--- LISTE DES LIGNES ---

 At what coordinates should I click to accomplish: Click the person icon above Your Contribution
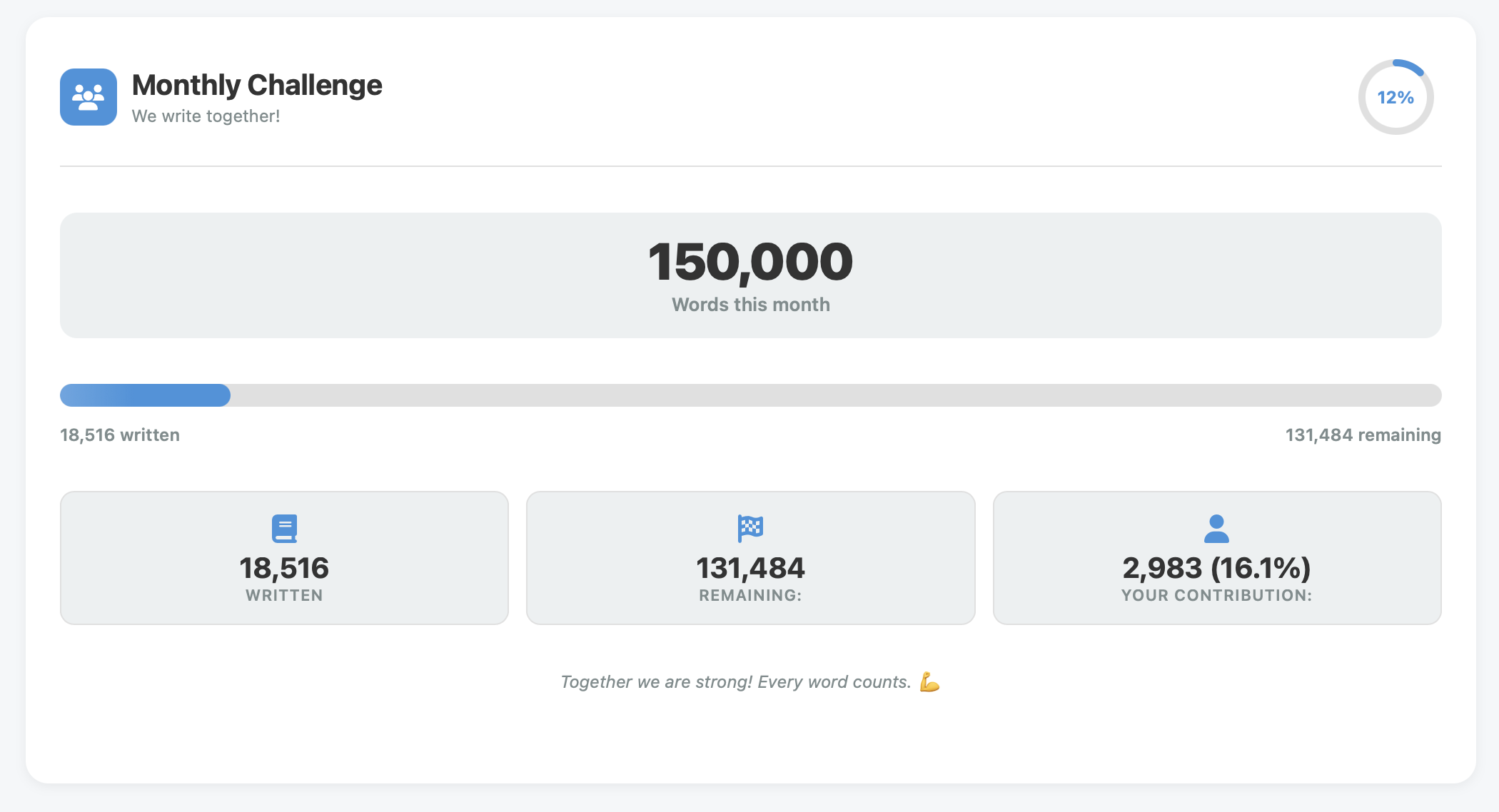coord(1216,529)
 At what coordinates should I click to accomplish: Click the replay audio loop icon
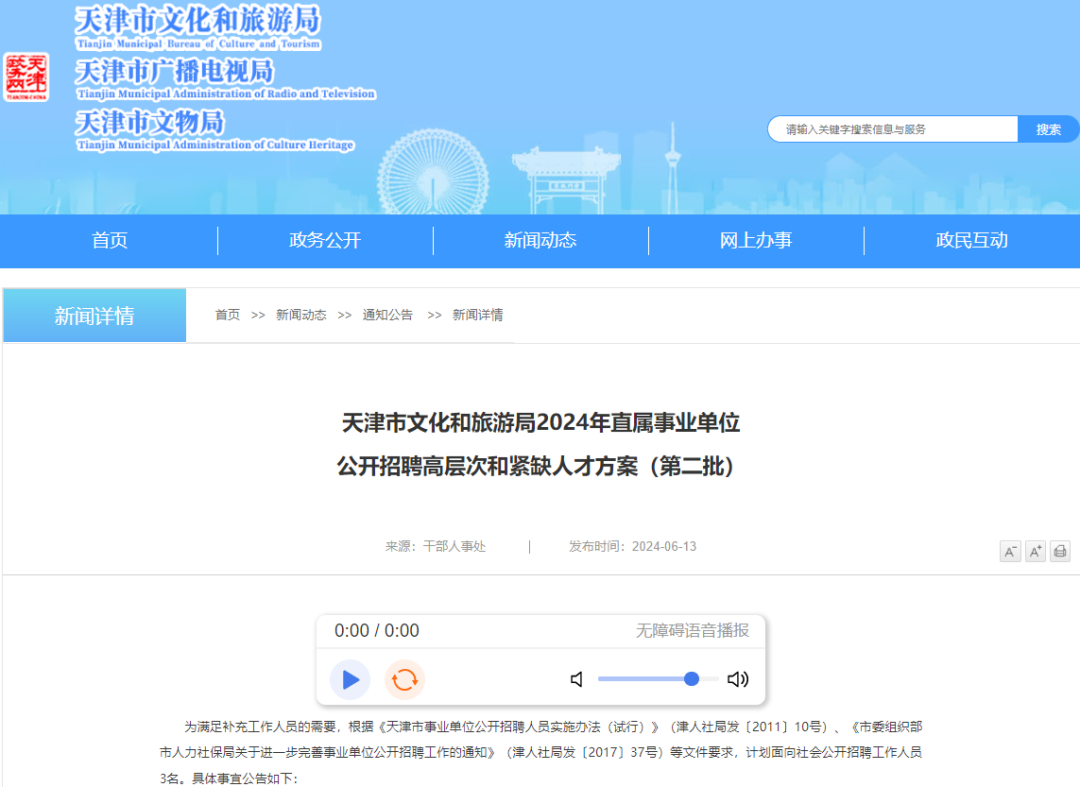(403, 679)
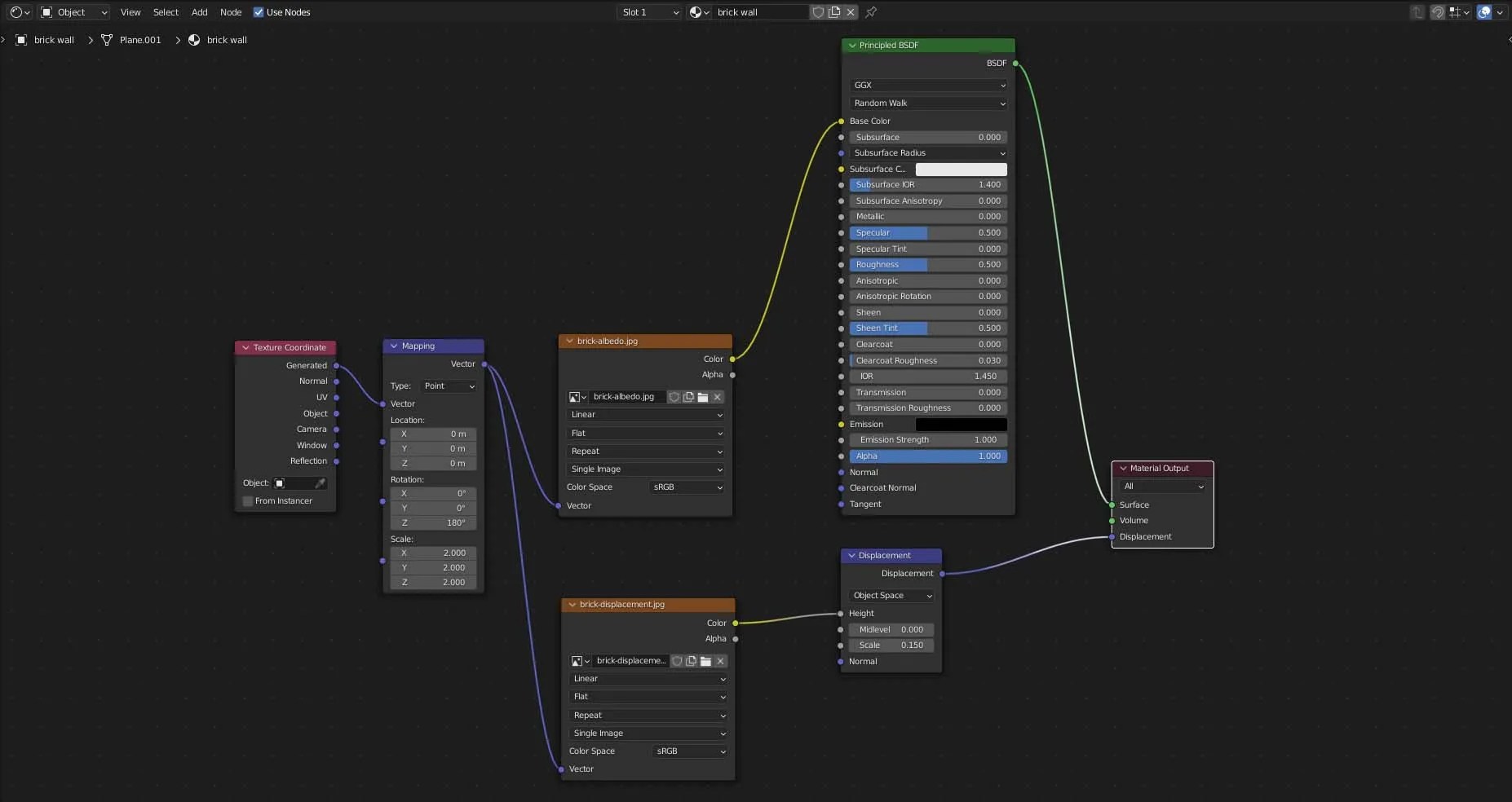Click the copy image icon in brick-displacement.jpg node
The width and height of the screenshot is (1512, 802).
tap(691, 661)
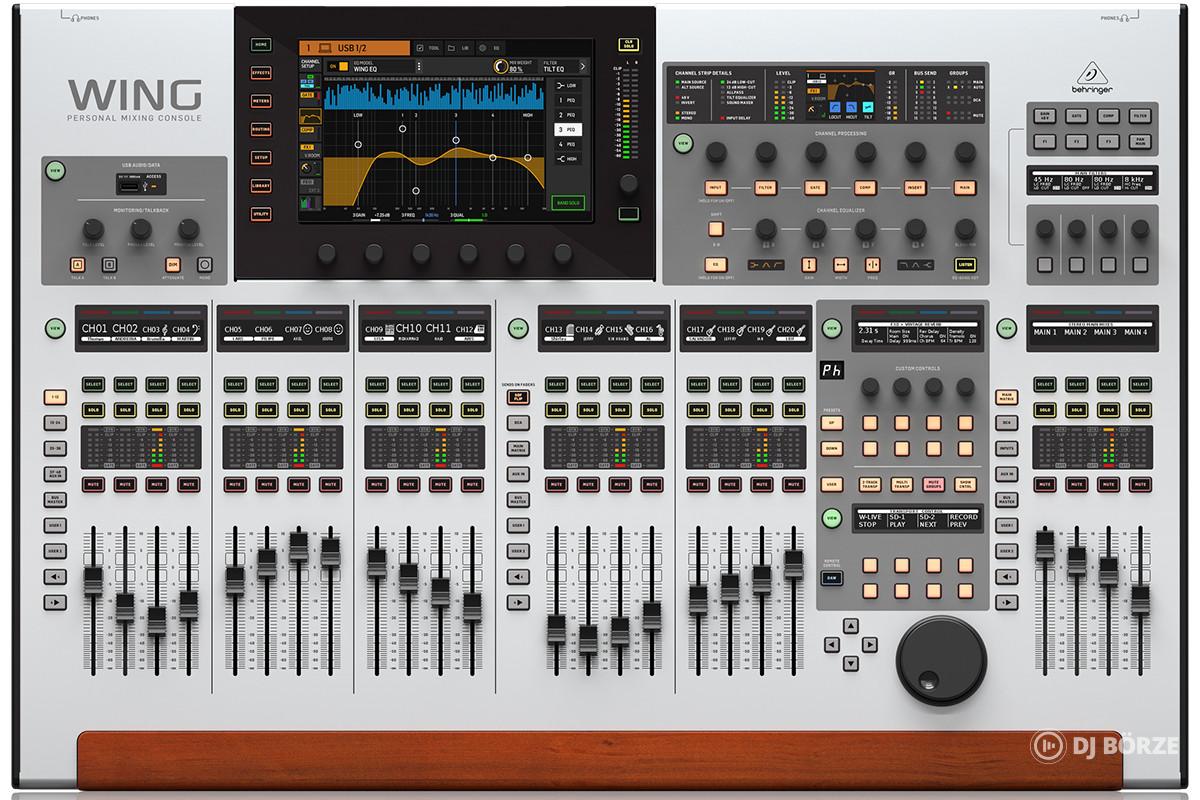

---

▶ **CONSIGNE ÉCRITE**
Recopiez toutes les lignes ci-dessus en remplaçant « coordinates » par « position », sans rien modifier d'autre. Omettez les images dans votre réponse.

▶ **RÉSULTAT FINAL**
 At what position should I click to accomplish: Click the person icon above Your Contribution
coord(1216,529)
 At what position should I click to accomplish: Click the replay audio loop icon
(403, 679)
Click the copy image icon in brick-displacement.jpg node
The width and height of the screenshot is (1512, 802).
tap(691, 661)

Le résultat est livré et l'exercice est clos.